Terve Akase, chief press secretary to the governor of Benue state, made the announcement on Monday, saying the fatalities took place during clashes between local farmers and cattle herders of the Fulani ethnic group from December 31 to January 6.
"The attacks happened in very remote villages," said Akase. "Now, with security operatives on the ground, villagers have been going about the bush to pick up more corpses."
Nigeria's police said last week that more forces would be deployed to Benue to deal with the violence and insecurity.
Back in November 2017, clashes in the northeastern state of Adamawa claimed the lives of at least 30 people, including young children, from a cattle herding community.
Men stand among rubble in the Nigerian village of Bakin Kogi in Kaduna state which was attacked by suspected Fulani herdsmen, February 24, 2017. (Photo by AFP)
Deadly clashes between cattle herders and farmers in Nigeria over land and water rights are frequent. The conflict has worsened in some areas by ethnic and religious tensions.

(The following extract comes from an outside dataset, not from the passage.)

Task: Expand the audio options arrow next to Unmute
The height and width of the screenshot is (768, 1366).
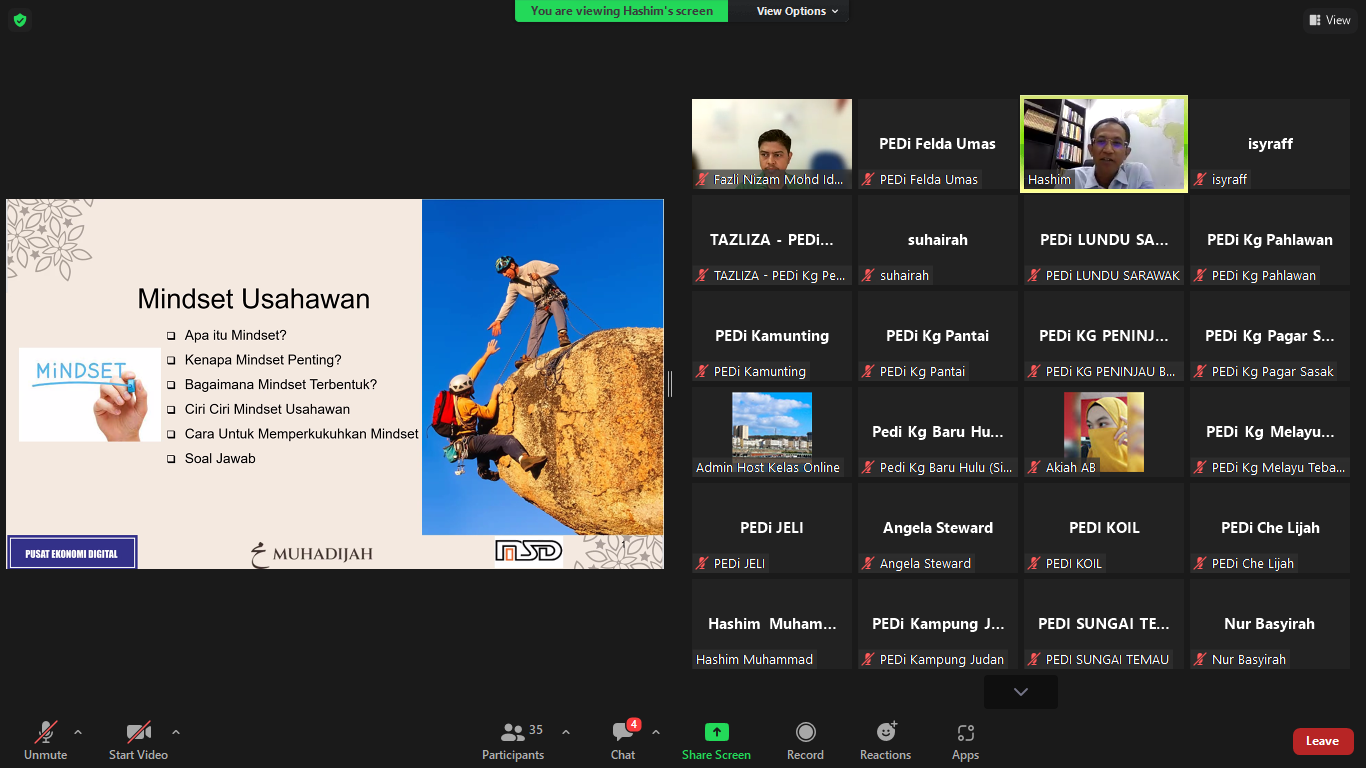Action: point(78,732)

The clashes across central and northern Nigeria involve Fulani herdsmen, a semi-nomadic group that roams areas in West and Central Africa.
The Fulani herdsmen usually encroach on and destroy farmers' lands, especially during the dry season, resulting in clashes with farmers trying to stop the Fulani people from using their farmlands as feeding ground for their cattle.
Efforts by the Nigerian government to end hostilities between the two sides have not been successful.
In 2016, authorities announced a plan to create grazing reserves for herders across the country to relieve tensions. However, the government was forced to put the plan on hold after farming communities rejected it.